DIRECTIONS – The lines below starting at the line containing "The width and height of the screenshot is (1400, 867)." and ending at the line containing "You are a computer-use agent. This" are to be repeated exactly, with both ends kept and nothing else added.

EXERCISE DATA –
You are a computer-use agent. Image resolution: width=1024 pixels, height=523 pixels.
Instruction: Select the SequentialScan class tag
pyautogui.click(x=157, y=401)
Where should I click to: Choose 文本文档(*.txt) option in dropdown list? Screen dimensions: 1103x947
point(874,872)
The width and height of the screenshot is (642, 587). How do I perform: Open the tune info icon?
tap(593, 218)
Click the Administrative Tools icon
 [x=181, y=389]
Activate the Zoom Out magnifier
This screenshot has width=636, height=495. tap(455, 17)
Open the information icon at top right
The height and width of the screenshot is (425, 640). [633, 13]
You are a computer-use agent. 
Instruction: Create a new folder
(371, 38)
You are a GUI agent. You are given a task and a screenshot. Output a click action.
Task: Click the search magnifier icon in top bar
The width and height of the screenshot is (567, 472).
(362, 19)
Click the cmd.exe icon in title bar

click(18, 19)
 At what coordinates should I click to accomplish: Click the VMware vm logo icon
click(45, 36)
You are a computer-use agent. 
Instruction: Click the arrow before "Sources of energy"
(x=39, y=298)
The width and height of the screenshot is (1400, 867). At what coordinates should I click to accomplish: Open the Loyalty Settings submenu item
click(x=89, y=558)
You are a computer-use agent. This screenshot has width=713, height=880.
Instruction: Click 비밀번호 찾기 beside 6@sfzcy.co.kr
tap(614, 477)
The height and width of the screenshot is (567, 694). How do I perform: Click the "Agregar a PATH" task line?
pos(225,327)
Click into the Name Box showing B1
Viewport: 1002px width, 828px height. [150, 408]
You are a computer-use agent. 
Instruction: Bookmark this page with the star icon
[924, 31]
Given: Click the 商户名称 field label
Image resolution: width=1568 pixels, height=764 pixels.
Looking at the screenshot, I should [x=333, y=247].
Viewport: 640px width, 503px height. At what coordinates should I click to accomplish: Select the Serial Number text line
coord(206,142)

RESPONSE AREA –
The width and height of the screenshot is (1400, 867). At what coordinates should I click to accomplish: Open the Loyalty Settings submenu item
click(x=89, y=558)
You are a computer-use agent. This screenshot has width=713, height=880.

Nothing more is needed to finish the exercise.